Les Inclassables, ou l’Enfer de nos discothèques
Nos discothèques ont toutes leur « enfer » où, dissimulés aux regards des mélomanes avertis dont nous craignons les quolibets, nous conservons les enregistrements qui nous font honte mais que nous chérissons malgré tout d’un amour irraisonné…

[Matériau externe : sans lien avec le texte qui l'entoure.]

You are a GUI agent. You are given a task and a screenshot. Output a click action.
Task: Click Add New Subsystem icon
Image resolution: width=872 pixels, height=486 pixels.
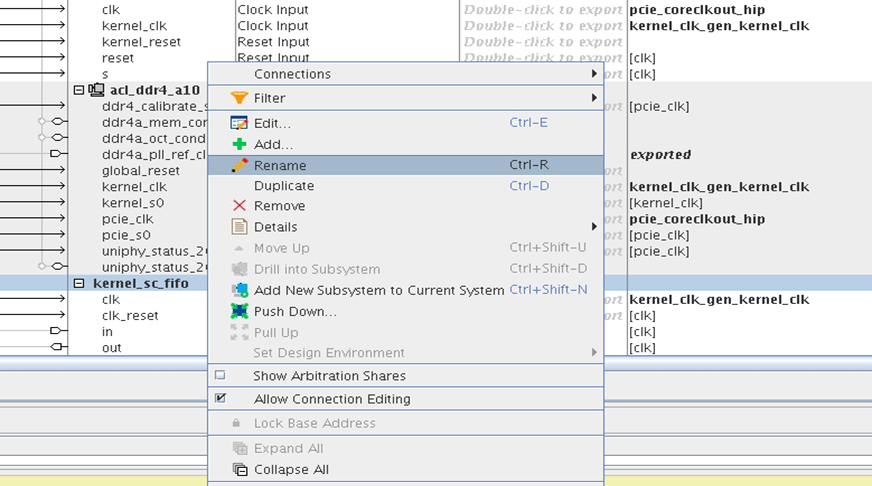pos(239,290)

J’ai longtemps regretté l’absence au catalogue de la célèbre « Cantate de l’avenir ». Mais non, rien à faire : pas un seul enregistrement. Nada. Cet oubli insondable reste incompréhensible. Car l’oeuvre – perdue – ouvre pourtant de toutes nouvelles perspectives dans le domaine d’une recherche musicologique aussi frileuse qu’inconsciente de la révolution qu’elle induisait. En effet, il s’agit là d’une des partitions phares de Hans Ktazenblumenzwischenwagenplaftenbaum (pas bim : baum !) Hans K. inventait, dans une époque pourtant faite d’incertitudes. Né en 1876, il vécut la longue vie d’un défricheur à rebours des modes. Décédé en 1358, emporté par la peste noire, il nous a laissé un témoignage rare et prémonitoire dans son opéra inspiré du Château, que Kafka n’avait pas encore écrit. Visionnaire, sa musique l’était à plus d’un titre. Son traité musical Vir, usque ? révolutionne la perspective humaniste, comme le titre même l’annonçait : L’Homme, jusqu’où ?

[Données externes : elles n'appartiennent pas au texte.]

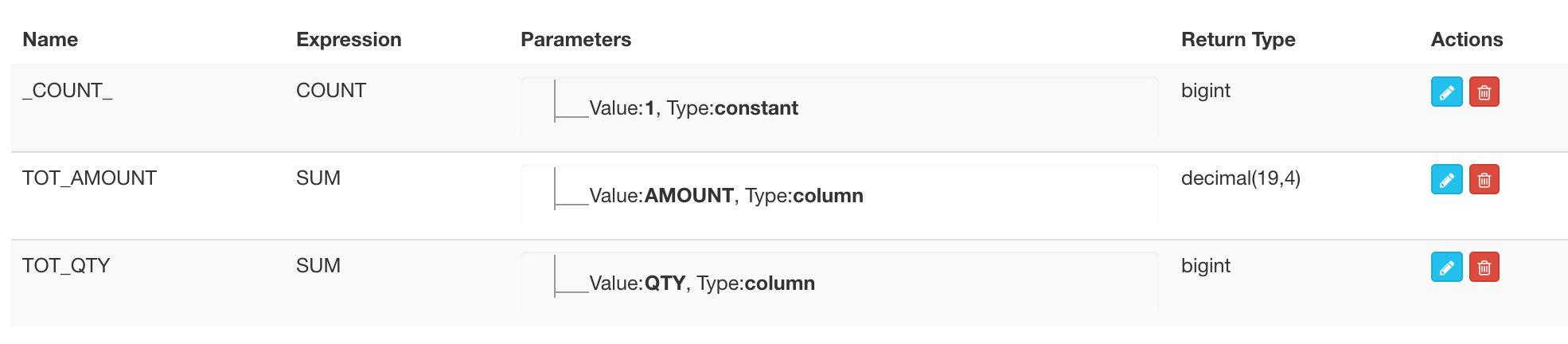Image resolution: width=1568 pixels, height=344 pixels.
Task: Select the TOT_QTY measure name
Action: 66,266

Pour avoir feuilleté clandestinement et compulsivement le grimoire, au fin fond d’une abbaye cistercienne cise à Pise, je peux attester de son originalité. Il est le premier à parler de la mythique 9e Symphonie de Ludwig von. Grâce à cette référence, je me suis mis en chasse, et quelle ne fut pas ma surprise d’apprendre, par le hasard le plus pur, l’existence d’un enregistrement de ce chef-d’oeuvre. Depuis des lustres, je cherche, en vain, à mettre la main sur cette 9e de Ludwig von S. – la seule, la vraie, l’unique bien qu’improbable et introuvable. Ni Karajan, ni Rattle, ni Solti, ni Böhm, ni Schuricht, ni Kleiber, encore moins d’Harnoncourt ou de Gardiner, de Jacobs ou de Currentzis… Mais qui donc alors ?

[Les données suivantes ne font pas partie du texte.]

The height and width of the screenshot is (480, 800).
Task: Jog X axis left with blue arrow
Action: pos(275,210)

On dit qu’il en existe une transcription magistrale, rendant l’oeuvre plus accessible aux oreilles pourtant exercées de tout un chacun. C’est le grand virtuose Franz Wieland Schmalfuss qui en fit une réduction diabolique pour piano à sept doigts, ce qui reste également un mythe pour les collectionneurs. Car une seule exécution a eu lieu. C’était au Festival de Bayreuth 2020 et une bande pirate semblerait virtuellement exister, aux dire de quelques Gibis travaillant du gibus.
L’apothéose de la partition est le fameux choeur final, cette ode à la lalangue chère à Lacan, sur des paroles lumineuses et fuligineuses à la fois, venues tout droit du vaste poème en vert et contre tous, le fameux « Gabuzomeuh », du Professeur Shadoko. Elle existe, cette gravure de la version originale – mais pour quelle formation instrumentale ? La pochette ne le dit pas clairement.
Alors, please, help ! Aidez-moi à trouver cet incunable de Ludwig von Shadok, dont la devise célèbre fut mainte fois reprise : « Yes we canne ».